Il lato oscuro del Salone

La vetrina annuale che mette in mostra le dodici facoltà dell’Ateneo catanese ha – tra i suoi pregi – anche qualche difetto.

Primo tra tutti, e abbastanza rilevante in un periodo di crisi per tutte le università italiane, è il fattore economico. Ciascuna delle facoltà, infatti, paga una quota che si aggira sui 3.000 euro per avere un proprio spazio espositivo. A questi costi si aggiungono quelli relativi al materiale informativo, quasi totalmente cartaceo, distribuito agli studenti: dèpliant, foglietti, cartoline e poster recanti informazioni, suddivisione dei corsi di studi e tutto ciò che può essere utile per un primo orientamento nel mondo universitario.

Inoltre non bisogna dimenticare la voce “gadget” nel bilancio di ciascuna delle facoltà. Magliette, portachiavi, spillette e quant’altro rechi impressi loghi e nomi di corsi di laurea hanno chiaramente un determinato costo sostenuto dai “committenti”. Ultima, ma non per importanza, è la spesa relativa ai pasti offerti a professori e ragazzi che si sono occupati degli stand. L’unica cosa gratuita è stata la presenza degli studenti che svolgono ogni anno per questa occasione il ruolo di tutor.

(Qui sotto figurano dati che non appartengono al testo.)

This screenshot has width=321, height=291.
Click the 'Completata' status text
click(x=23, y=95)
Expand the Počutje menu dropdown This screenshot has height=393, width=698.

In secondo luogo bisogna un po’ riflettere sui destinatari del Salone, gli studenti del quinto anno delle circa 400 scuole superiori di Catania e provincia. Tra le migliaia di giovani che si sono riversati per quattro giorni nel centro fieristico delle Ciminiere, ovviamente non tutti avevano la seria intenzione di iscriversi all’Ateneo catanese. I maturandi davvero interessati che hanno sfruttato l’occasione per orientarsi nel dedalo delle offerte formative sono ogni anno sempre pochi. Infatti, coloro i quali sono intenzionati a proseguire gli studi con un percorso accademico hanno già un minimo di “lessico” (conoscono almeno l’acronimo cfu) e un interesse – seppur minimo – per una determinata area di studi. Ovviamente non tutti si rivolgono allo stand di Lingue chiedendo: «È questa la facoltà di inglese?».

La maggior parte degli studenti sfrutta la visita al Salone come un’occasione per perdere un giorno di scuola (come loro stessi ammettono) e trasformarsi in abilissimi cacciatori di gadget. Basti pensare che lo stand più gettonato e pressoché preso d’assalto è stato quello di una web-community che – in cambio dell’iscrizione ad un sito – ha riempito migliaia di zainetti con prodotti di vario genere (dai rasoi ai segnalibri, dagli shampoo alle gomme da masticare).
Emblematico è anche l’esempio della professoressa di liceo che ha chiesto una dozzina di magliette «per gli studenti più meritevoli» e che dopo averne ottenuta una si è rivolta alle colleghe esclamando (in un misto tra italiano e siciliano): «U viriti comu s’ava a fari? Iu cussì mi ni pigghiai n’saccu di maglietti!».

Intanto all’esterno delle Ciminiere il tappeto di opuscoli e materiale informativo di vario genere si allarga progressivamente ed è solo grazie al continuo lavoro del personale ausiliario che questa marea cartacea non invade anche l’interno.

È fuori di dubbio che debbano esserci momenti di incontro tra le potenziali matricole e le facoltà e che il Salone rappresenti anche un momento unico di scambio tra gli studenti, ma forse si potrebbero cercare soluzioni meno dispendiose e più mirate e produttive.